• U.S. Maritime Law Applies to Product Liability and Punitive Damage Claims, But State Law Determines Measure of Punitive Damages
  • September 19, 2006 | Author: Kimbley A. Kearney
  • Law Firm: Clausen Miller PC - Chicago Office
  • Facts

    In Linda Szollosy v. Hyatt Corp., 396 F. Supp. 2d 159 (D. Conn.), plaintiff brought suit on behalf of her minor son seeking recovery for injuries suffered while riding on a small personal watercraft on vacation at a Cayman Islands resort.  Plaintiff’s complaint alleged five counts: negligence and breach of warranty by defendant Hyatt Corporation; and negligence, breach of warranty and strict products liability against defendants Watersports Administration (“WAI”) and Red Sail Cayman Ltd.  The parties asked the court to conduct a choice-of-law analysis as to what body of law should govern the plaintiff’s negligence, breach of warranty, products liability and punitive damage claims.  Plaintiff argued that Connecticut law should govern, while defendant argued that Cayman Islands law was more appropriate.


    The court concluded that it had admiralty jurisdiction over the case and that the choice-of-law determination required a two-prong analysis.  First, the court had to determine under Lauritzen v. Larsen, 345 U.S. 571, 1953 AMC 1216 (1953), which body of law should govern the action.  Second, the court had to determine, should federal maritime law be chosen, whether Connecticut law should serve as a supplementary rule of decision on any of plaintiff’s claims or whether Connecticut law is pre-empted because it would disrupt the uniformity of federal maritime law.

    The Lauritzen court established seven factors to be considered in deciding whether U.S. law or a foreign country’s law should apply in a case of maritime tort: 1) the location of the wrongful act; 2) the law of the flag of the vessel involved; 3) the domicile of the injured party; 4) the national allegiance of the defendant shipowner; 5) the place of contract; 6) the relative accessibility of a foreign forum, and 7) the law of the forum chosen.  In this case, the court found the Lauritzen test supported the application of general maritime law.  The location of the wrongful act was the Cayman Islands.  The remaining factors, however, weigh heavily in favor of applying federal maritime law.  The law of the flag of the vessel was not compelling because the injury occurred on a wave runner intended for tourist use and not on a vessel doing business in international waters.  The domicile of the injured party was the United States.  The national allegiance of the defendant shipowner did not favor either body of law because it had ties to both the United States and the Cayman Islands.  The place of contract was not applicable and the final two factors weighed in favor of general maritime law because the plaintiffs were United States citizens who would be greatly inconvenienced by having to litigate in the Cayman Islands and the defendants had related corporations with ties to the United States, lessening the difficulty of litigating in the United States.  After considering these seven factors, the court decided to apply federal maritime law to the action.

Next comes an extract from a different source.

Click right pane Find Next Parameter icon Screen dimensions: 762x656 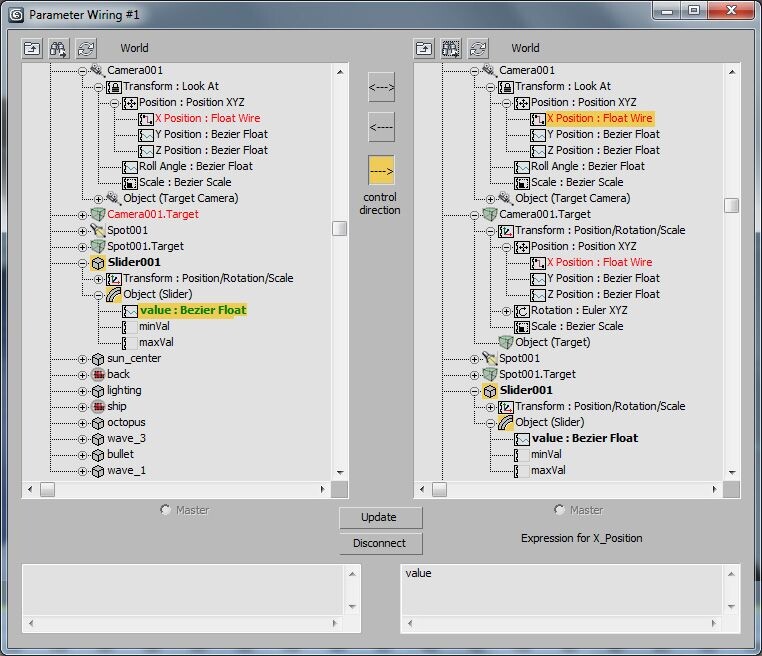point(450,48)
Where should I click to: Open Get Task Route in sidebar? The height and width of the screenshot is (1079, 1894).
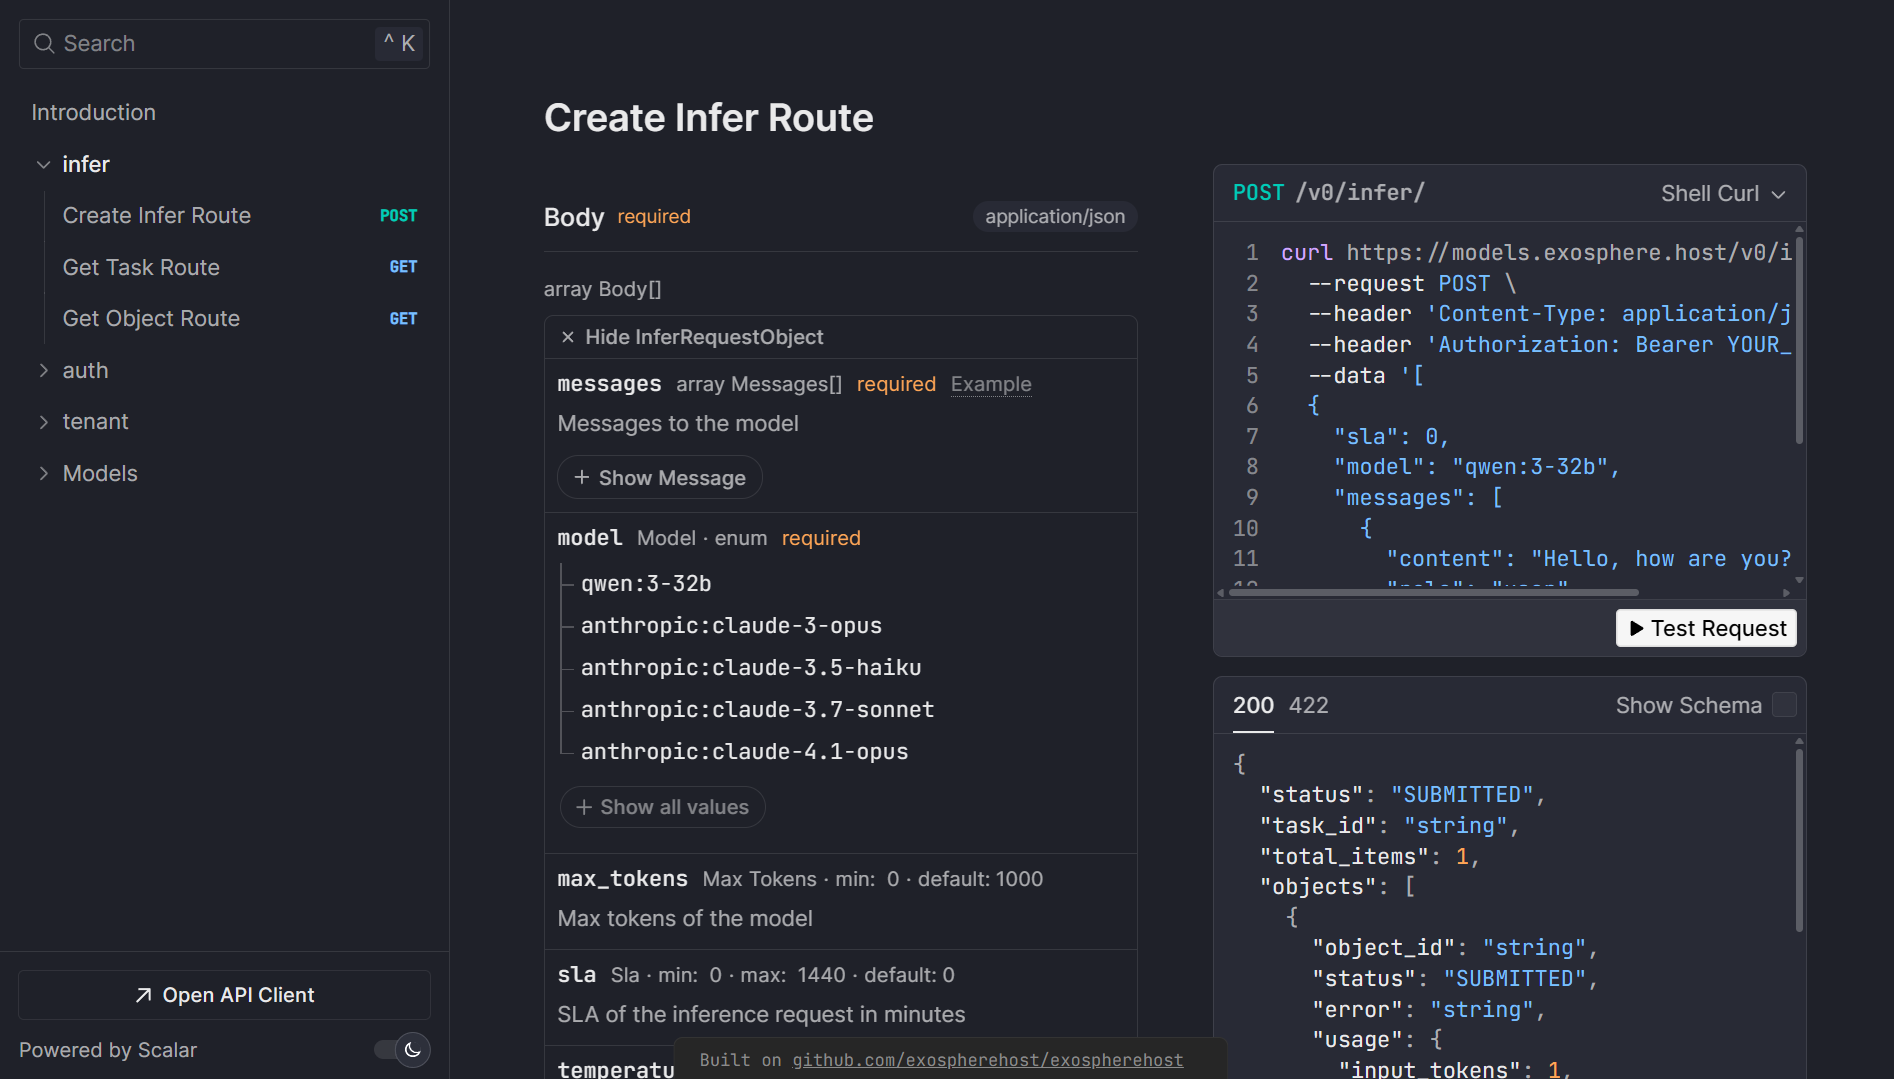pyautogui.click(x=141, y=268)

    Next, the court analyzed each of the plaintiff’s claims to determine whether any state rules of decision or remedies were available to supplement the federal maritime law to be applied to the case.  With regard to plaintiff’s negligence counts, the court held that general maritime law incorporates common law negligence principles, and since the parties made no showing that Connecticut law provided any necessary supplementary rule or remedy pertaining to common law negligence, plaintiff’s negligence counts should be governed by general maritime law.  However, since breach of warranty actions are grounded in contractual disputes and do not lie within admiralty jurisdiction, Connecticut law applied.  The court ultimately found that the contract between the parties was formed in Connecticut because the plaintiffs made their travel reservations with a Connecticut travel agent and the reservations with Hyatt were made through a Connecticut telefax.  The court also held that general maritime law applied to the products liability claim since the Supreme Court recognized “products liability, including strict liability as part of the general maritime law.”  See, East River S.S. Corp. v. Transamerica Delaval, 476 U.S. 858, 1986 AMC 2027 (1986).

    Plaintiff asked for punitive damages on her products liability claims against the defendants.  Plaintiff pled three counts under the Connecticut Product Liability Act, two of which were founded upon common law negligence and breach of warranty and one which alleged strict products liability against the vessel owner and WAI.  In Connecticut, punitive damages may be awarded when a claimant proves the harm suffered was due to the product seller’s “reckless disregard for the safety of product users, consumers or others who were injured by the product.”  Under admiralty law, punitive damages are allowed “where defendant’s intentional or wanton and reckless conduct amounted to a conscious disregard of the rights of others.”  CEH, Inc. v. F/V Seafarer, 70 F.3d 694, 699, 1996 AMC 467 (1st Cir. 1995).  The Szollosy court determined that admiralty law would govern defendants’ liability for punitive damages but state law would govern the measure of damages recoverable.

    Learning Point: 

    Even in cases falling under a federal court’s admiralty jurisdiction and governed by the general maritime law, state law may supplement the elements of damages available to plaintiffs, including the measure of punitive damages.